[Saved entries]
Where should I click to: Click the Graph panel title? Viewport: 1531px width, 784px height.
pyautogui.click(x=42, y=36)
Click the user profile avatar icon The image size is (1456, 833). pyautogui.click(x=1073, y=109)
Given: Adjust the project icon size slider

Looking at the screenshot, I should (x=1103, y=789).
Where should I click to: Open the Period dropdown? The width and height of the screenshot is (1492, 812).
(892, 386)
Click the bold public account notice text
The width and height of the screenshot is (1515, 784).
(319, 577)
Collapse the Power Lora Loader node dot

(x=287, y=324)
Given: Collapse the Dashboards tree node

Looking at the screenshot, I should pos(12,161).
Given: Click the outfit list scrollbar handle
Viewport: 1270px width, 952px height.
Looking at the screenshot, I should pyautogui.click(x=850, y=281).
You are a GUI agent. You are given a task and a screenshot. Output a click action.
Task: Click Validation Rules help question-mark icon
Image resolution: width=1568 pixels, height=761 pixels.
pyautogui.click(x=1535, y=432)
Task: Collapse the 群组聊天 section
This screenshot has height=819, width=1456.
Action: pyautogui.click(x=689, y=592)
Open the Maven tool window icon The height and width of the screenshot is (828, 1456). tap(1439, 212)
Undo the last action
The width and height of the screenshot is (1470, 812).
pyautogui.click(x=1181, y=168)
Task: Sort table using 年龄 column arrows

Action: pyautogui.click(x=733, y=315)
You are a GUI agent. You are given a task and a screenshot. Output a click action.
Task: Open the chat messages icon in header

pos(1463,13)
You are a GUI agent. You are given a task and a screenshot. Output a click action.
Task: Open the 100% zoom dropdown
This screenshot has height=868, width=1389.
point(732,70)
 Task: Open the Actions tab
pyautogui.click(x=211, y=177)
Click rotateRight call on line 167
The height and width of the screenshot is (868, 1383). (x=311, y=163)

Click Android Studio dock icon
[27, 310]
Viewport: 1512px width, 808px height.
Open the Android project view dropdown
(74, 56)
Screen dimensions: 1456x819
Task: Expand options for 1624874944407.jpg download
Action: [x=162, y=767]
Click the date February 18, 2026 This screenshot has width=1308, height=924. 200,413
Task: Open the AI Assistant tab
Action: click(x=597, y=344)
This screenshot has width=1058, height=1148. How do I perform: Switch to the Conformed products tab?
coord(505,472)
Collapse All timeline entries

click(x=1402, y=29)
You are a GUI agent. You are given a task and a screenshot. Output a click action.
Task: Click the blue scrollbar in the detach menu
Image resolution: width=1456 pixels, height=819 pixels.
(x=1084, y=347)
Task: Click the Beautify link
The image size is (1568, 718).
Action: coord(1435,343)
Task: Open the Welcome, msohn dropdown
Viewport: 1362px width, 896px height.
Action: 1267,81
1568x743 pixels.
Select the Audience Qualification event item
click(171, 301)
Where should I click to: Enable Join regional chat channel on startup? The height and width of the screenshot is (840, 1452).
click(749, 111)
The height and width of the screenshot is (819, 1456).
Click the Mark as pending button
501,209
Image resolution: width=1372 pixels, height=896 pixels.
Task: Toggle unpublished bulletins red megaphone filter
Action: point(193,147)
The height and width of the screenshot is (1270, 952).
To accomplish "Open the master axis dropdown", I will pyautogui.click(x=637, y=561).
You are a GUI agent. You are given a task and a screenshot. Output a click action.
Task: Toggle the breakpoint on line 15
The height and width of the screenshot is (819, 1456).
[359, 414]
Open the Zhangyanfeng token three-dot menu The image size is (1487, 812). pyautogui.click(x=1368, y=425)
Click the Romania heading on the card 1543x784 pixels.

Task objective:
Return each line of the records above exactly as it reads.

Exercise output:
Where should I click to: Click the Graph panel title? Viewport: 1531px width, 784px height.
pyautogui.click(x=42, y=36)
Click the user profile avatar icon The image size is (1456, 833). pyautogui.click(x=1073, y=109)
Given: Adjust the project icon size slider

Looking at the screenshot, I should (x=1103, y=789).
Where should I click to: Open the Period dropdown? The width and height of the screenshot is (1492, 812).
(892, 386)
Click the bold public account notice text
The width and height of the screenshot is (1515, 784).
(319, 577)
Collapse the Power Lora Loader node dot

(x=287, y=324)
Given: Collapse the Dashboards tree node

Looking at the screenshot, I should pos(12,161).
Given: Click the outfit list scrollbar handle
Viewport: 1270px width, 952px height.
Looking at the screenshot, I should pyautogui.click(x=850, y=281).
You are a GUI agent. You are given a task and a screenshot. Output a click action.
Task: Click Validation Rules help question-mark icon
Image resolution: width=1568 pixels, height=761 pixels.
pyautogui.click(x=1535, y=432)
Task: Collapse the 群组聊天 section
This screenshot has height=819, width=1456.
Action: pyautogui.click(x=689, y=592)
Open the Maven tool window icon The height and width of the screenshot is (828, 1456). tap(1439, 212)
Undo the last action
The width and height of the screenshot is (1470, 812).
pyautogui.click(x=1181, y=168)
Task: Sort table using 年龄 column arrows

Action: pyautogui.click(x=733, y=315)
You are a GUI agent. You are given a task and a screenshot. Output a click action.
Task: Open the chat messages icon in header

pos(1463,13)
You are a GUI agent. You are given a task and a screenshot. Output a click action.
Task: Open the 100% zoom dropdown
This screenshot has height=868, width=1389.
point(732,70)
 Task: Open the Actions tab
pyautogui.click(x=211, y=177)
Click rotateRight call on line 167
The height and width of the screenshot is (868, 1383). (x=311, y=163)

Click Android Studio dock icon
[27, 310]
Viewport: 1512px width, 808px height.
Open the Android project view dropdown
(74, 56)
Screen dimensions: 1456x819
Task: Expand options for 1624874944407.jpg download
Action: [x=162, y=767]
Click the date February 18, 2026 This screenshot has width=1308, height=924. 200,413
Task: Open the AI Assistant tab
Action: click(x=597, y=344)
This screenshot has width=1058, height=1148. How do I perform: Switch to the Conformed products tab?
coord(505,472)
Collapse All timeline entries

click(x=1402, y=29)
You are a GUI agent. You are given a task and a screenshot. Output a click action.
Task: Click the blue scrollbar in the detach menu
Image resolution: width=1456 pixels, height=819 pixels.
(x=1084, y=347)
Task: Click the Beautify link
The image size is (1568, 718).
Action: coord(1435,343)
Task: Open the Welcome, msohn dropdown
Viewport: 1362px width, 896px height.
Action: 1267,81
1568x743 pixels.
Select the Audience Qualification event item
click(171, 301)
Where should I click to: Enable Join regional chat channel on startup? The height and width of the screenshot is (840, 1452).
click(749, 111)
The height and width of the screenshot is (819, 1456).
Click the Mark as pending button
501,209
Image resolution: width=1372 pixels, height=896 pixels.
Task: Toggle unpublished bulletins red megaphone filter
Action: point(193,147)
The height and width of the screenshot is (1270, 952).
To accomplish "Open the master axis dropdown", I will pyautogui.click(x=637, y=561).
You are a GUI agent. You are given a task and a screenshot. Output a click action.
Task: Toggle the breakpoint on line 15
The height and width of the screenshot is (819, 1456).
[359, 414]
Open the Zhangyanfeng token three-dot menu The image size is (1487, 812). pyautogui.click(x=1368, y=425)
Click the Romania heading on the card 1543x784 pixels.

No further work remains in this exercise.